>>>
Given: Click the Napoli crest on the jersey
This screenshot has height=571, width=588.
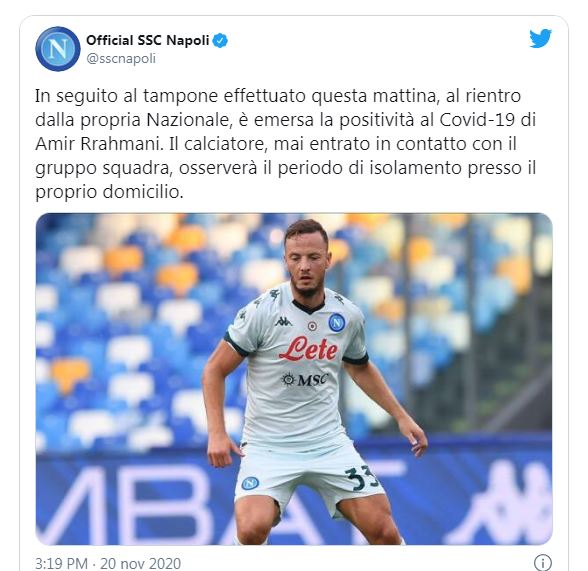Looking at the screenshot, I should click(x=336, y=322).
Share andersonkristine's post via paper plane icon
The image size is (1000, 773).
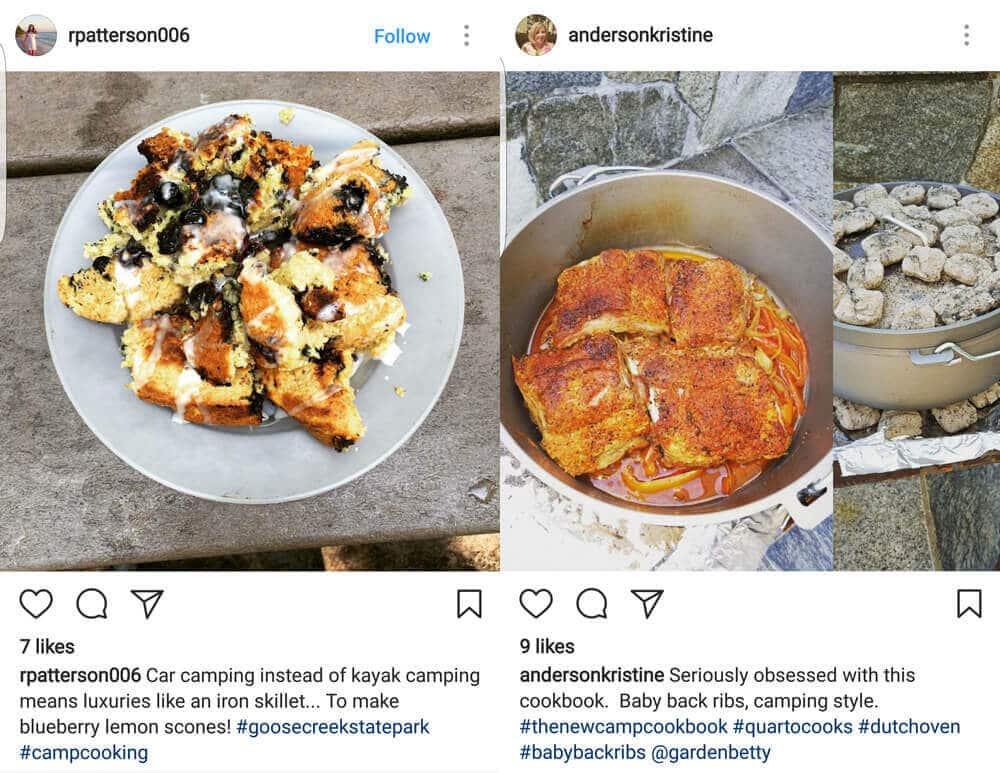coord(647,603)
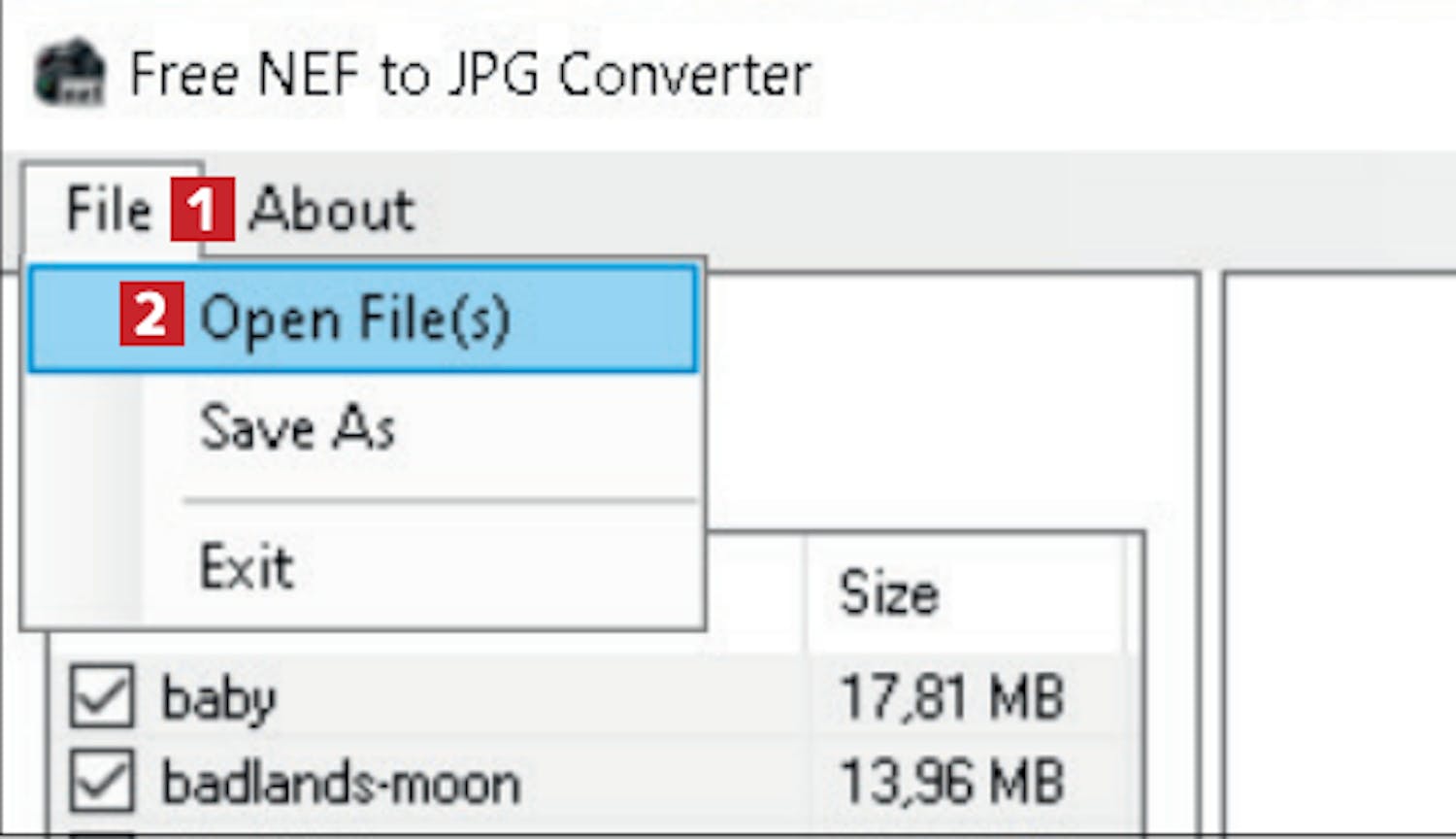Uncheck the baby file checkbox
The width and height of the screenshot is (1456, 839).
(102, 696)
<<<
• _Exercise description_
Everything in the records must be transcribed exactly, except the pictures, which are left out.

• _Written response_
Given: Click the Napoli crest on the jersey
This screenshot has height=571, width=588.
Looking at the screenshot, I should click(x=336, y=322).
Share andersonkristine's post via paper plane icon
The image size is (1000, 773).
coord(647,603)
Uncheck the baby file checkbox
The width and height of the screenshot is (1456, 839).
(102, 696)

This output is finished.